Homelessness Crisis: A State of Emergency
By Supervisor Mark Ridley-Thomas, Special to CNN.com

The multifaceted St. Joseph Center Street Outreach & Engagement Team connects with homeless individuals. Photo by County of Los Angeles
(CNN) — Los Angeles is enduring a crisis of homelessness. We are in the eye of an economic storm — fighting the forces of high rents, stagnant wages, and a deficit of a half million units of affordable housing — that is pushing thousands from housed to homeless. And its cost, the moral expense to us as a community and region, deserves a statewide declaration of a State of Emergency.
This year’s count revealed that at any given point in time, there are more than 58,900 Angeleños experiencing homelessness; many are families sleeping in places not meant for human habitation. It is a frightening illustration of the challenges we face that many from afar may not easily comprehend — for every 133 people our service providers house every day, 150 more people become newly homeless.

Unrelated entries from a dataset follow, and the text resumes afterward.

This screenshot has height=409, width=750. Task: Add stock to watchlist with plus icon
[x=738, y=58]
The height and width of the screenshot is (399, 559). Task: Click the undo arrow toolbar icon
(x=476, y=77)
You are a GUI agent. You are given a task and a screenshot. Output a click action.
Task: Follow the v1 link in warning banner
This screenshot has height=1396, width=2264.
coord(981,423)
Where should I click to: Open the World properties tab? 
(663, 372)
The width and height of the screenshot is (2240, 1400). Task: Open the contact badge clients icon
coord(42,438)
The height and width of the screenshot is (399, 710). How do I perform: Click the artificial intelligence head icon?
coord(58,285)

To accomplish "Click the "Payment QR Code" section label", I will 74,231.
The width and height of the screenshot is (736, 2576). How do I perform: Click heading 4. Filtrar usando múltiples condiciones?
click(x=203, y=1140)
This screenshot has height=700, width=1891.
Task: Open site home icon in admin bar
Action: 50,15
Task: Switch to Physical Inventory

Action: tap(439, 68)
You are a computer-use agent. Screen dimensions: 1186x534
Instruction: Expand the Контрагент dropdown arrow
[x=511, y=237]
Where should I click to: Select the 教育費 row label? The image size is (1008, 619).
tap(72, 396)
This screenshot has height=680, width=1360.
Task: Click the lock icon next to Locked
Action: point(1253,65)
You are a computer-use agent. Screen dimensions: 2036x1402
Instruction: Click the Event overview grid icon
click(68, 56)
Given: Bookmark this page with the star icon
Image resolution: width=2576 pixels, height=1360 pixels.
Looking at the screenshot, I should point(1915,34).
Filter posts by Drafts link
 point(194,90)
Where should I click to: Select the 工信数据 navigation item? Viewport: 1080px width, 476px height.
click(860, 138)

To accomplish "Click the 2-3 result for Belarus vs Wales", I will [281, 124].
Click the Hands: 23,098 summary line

It is a race against time, because most unsettling of all, homelessness kills. Last year, 918 people died on the street while they were homeless, and this year we are tragically on track to see more than 1,000 people die in Los Angeles County — an average of nearly three people are dying every day on our streets. For context, this is a rate nearly double the rate of homicide deaths in Los Angeles County. And, according to the United States Interagency Council on Homelessness, nationwide, those who do survive see their lifespans cut by an average of 20 years because they’ve lived among the elements.